_To-do list_
**A.** Set down, word for word, the passage of the internet filter report between "For at least" and "Ramsay's television swearing.", inclusive.
**B.** Resume the internet filter report, starting after its final sentence.

For at least five years the government continued to advocate the scheme as virtually every expert and stakeholder save for the Australian Christian Lobby and Family First strongly opposed it. Today, Senator Conroy announced the broad mandatory filter would be scrapped, replaced by a filter targeting only a finite list of child porn sites identified by Interpol.

The original policy attracted vocal opposition from online consumers, lobby groups, ISPs, network administrators, some children's welfare groups, the Director of Public Prosecutions, the opposition, the Greens, former High Court justice Michael Kirby, Google, the US ambassador to Australia, Labor MPs and even the conservative Liberal senator Cory Bernardi, who famously tried to censor chef Gordon Ramsay's television swearing.

The beginning of the end for the policy came back in July 2010 when, in the face of withering criticism, Senator Conroy launched a review of the filter's scope.

Opposition communications spokesman Malcolm Turnbull said the internet filter had been abandoned only because Senator Conroy had been forced to recognise he could not get it through Parliament.

“Conroy's humiliating backdown comes after five years of bullying bluster about his internet filter. But don't be fooled. He hasn't turned into a libertarian. His instinct is always to control and dominate,” said Turnbull.

“This is the minister who boasted that he had the power to make telco executives wear red underpants on their heads.”

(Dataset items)

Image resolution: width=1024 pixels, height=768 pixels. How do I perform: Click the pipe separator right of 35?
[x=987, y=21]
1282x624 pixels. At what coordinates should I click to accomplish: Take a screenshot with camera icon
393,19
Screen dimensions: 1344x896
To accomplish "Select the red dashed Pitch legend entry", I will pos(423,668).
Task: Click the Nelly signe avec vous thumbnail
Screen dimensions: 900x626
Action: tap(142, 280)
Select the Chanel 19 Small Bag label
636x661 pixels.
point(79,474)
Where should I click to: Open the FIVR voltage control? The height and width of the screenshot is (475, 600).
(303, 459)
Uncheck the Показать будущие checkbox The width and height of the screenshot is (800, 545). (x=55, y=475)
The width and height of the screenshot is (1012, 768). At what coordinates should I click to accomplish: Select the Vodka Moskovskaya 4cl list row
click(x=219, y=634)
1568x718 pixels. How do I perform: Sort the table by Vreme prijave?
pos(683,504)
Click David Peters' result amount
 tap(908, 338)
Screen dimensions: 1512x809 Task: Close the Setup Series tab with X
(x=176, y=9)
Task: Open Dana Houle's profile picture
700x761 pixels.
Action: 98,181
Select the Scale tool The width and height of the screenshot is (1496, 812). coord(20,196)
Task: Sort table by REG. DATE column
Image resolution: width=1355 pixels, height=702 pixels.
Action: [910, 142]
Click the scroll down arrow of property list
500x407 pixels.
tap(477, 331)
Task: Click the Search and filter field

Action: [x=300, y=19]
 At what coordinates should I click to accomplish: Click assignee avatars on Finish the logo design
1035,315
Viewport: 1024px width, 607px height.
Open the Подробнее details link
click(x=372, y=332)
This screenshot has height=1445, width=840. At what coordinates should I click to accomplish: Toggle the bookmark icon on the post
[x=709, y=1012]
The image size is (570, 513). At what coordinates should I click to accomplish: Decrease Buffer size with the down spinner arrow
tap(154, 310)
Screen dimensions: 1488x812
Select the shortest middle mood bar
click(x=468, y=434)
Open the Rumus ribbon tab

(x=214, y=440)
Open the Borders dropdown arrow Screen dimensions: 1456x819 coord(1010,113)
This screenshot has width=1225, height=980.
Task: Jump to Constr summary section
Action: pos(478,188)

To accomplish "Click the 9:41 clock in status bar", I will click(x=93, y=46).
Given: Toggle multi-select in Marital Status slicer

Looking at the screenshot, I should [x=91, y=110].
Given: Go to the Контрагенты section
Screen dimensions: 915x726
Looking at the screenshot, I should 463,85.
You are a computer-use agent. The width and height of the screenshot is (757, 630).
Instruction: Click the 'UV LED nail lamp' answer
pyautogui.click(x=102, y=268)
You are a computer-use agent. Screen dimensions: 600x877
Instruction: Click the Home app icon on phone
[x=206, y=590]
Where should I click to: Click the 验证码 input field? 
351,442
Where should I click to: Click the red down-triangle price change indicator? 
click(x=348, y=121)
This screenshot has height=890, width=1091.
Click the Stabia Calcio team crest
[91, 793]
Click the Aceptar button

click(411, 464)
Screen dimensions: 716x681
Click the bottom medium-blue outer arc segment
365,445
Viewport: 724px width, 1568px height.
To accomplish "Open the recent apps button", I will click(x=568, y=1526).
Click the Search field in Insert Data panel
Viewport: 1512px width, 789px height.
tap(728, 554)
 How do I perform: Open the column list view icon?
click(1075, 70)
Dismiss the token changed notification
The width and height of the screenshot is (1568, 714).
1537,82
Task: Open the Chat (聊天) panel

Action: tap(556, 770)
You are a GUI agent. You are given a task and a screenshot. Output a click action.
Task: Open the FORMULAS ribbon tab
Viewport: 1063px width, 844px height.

_Outputs by task_
**A.**
For at least five years the government continued to advocate the scheme as virtually every expert and stakeholder save for the Australian Christian Lobby and Family First strongly opposed it. Today, Senator Conroy announced the broad mandatory filter would be scrapped, replaced by a filter targeting only a finite list of child porn sites identified by Interpol.

The original policy attracted vocal opposition from online consumers, lobby groups, ISPs, network administrators, some children's welfare groups, the Director of Public Prosecutions, the opposition, the Greens, former High Court justice Michael Kirby, Google, the US ambassador to Australia, Labor MPs and even the conservative Liberal senator Cory Bernardi, who famously tried to censor chef Gordon Ramsay's television swearing.

**B.**
Mark Gregory, senior lecturer at RMIT's school of electrical and computer engineering, said the junked policy was “unworkable, not because it could not be implemented, but because of the debate over what would be censored and who would control what was on the censorship list”.

Telecommunications expert Bjorn Landfeldt, a former University of Sydney professor, co-authored a report delivered to the Rudd government in early 2008 that said schemes to block inappropriate content such as child pornography were fundamentally flawed.

He said the technology did not work effectively as anyone who was determined to access the blocked content could still do so. A broad mandatory filter would slow internet speeds and inevitably block access to legitimate material.

The plan was originally to censor “prohibited content” and then “refused classification” material but these parameters were poorly defined and captured relatively innocuous websites. A secret Australian Communications and Media Authority blacklist leaked by Wikileaks contained many innocent businesses added in error, including a tour operator, a Queensland dentist and even a school tuckshop consultancy.

Landfeldt also raised issues of scope creep, transparency and accountability and questioned whether children were stumbling across content such as child pornography in the first place. No filter would be able to keep up with the enormous amount of content being published on the web every day and under previous guises the policy had the potential to block entire user-generated content sites such as YouTube or Wikipedia over a single video or article.

Now a professor at Sweden's Lund University, Landfeldt welcomed Senator Conroy's backdown today but he was still concerned by reports that police could issue takedown notices to ISPs.

“While the limited scope makes a huge difference to the feasibility aspects, the questions surrounding transparency still remain if this holds true,” said Landfeldt.

He said it was “time to discuss effective ways of protecting and guiding young people around the internet instead of chasing mirages”.

Greens senator Scott Ludlam said the government's "return to evidence-based policy" was not driven by an admission that it was wrong but by a "successful grassroots campaign".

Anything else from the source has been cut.